X-Correlated First step in aligning the two files to start on the same sample. This is done using cross-correlation. The result will be a better match in time, although the accuracy is +/- one sample (not very good).
Matched This is the waveform comparison after a full matching process. What’s displayed here is clock-drift corrected, level-matched, and aligned to sub-sample accuracy.
Matched Spectrum Spectrum (FFT power) plot of both files after matching. This is performed on the truncated portion of the files, as specified by Trim parameters, and after full phase/drift/level matching. As such, this represents an average spectrum of each of the files.

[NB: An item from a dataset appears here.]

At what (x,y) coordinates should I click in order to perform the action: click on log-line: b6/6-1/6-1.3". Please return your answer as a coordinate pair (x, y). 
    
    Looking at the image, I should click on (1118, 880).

Delta Spectrum Spectrum of the difference waveform created by subtracting the matched version of Reference file from Comparison. This is the spectrum of what remains after their subtraction.
Delta Waveform Time domain display of the difference between matched Reference and Comparison file. This is what the difference looks like as a waveform.
Matched Phase Phase difference computed from the FFT of both files after full matching process. Expressed in degrees.
Spectrogram 1 FFT power spectrum plotted over time for Reference file
Spectrogram 2 FFT power spectrum plotted over time for Comparison file
Delta Spectrogram FFT power spectrum of the difference of the two waveforms (the difference computed in time domain, then Spectrogram is computed)
Cepstrum This is experimental! Cepstrum analysis allow ringing to be detected in the frequency domain. Spikes above zero represent ringing frequencies, the larger the spike, the stronger the ringing pattern (not the amplitude of ringing, just the quality of ring detection!)
Lissajous Not sure about this one yet. Currently disabled.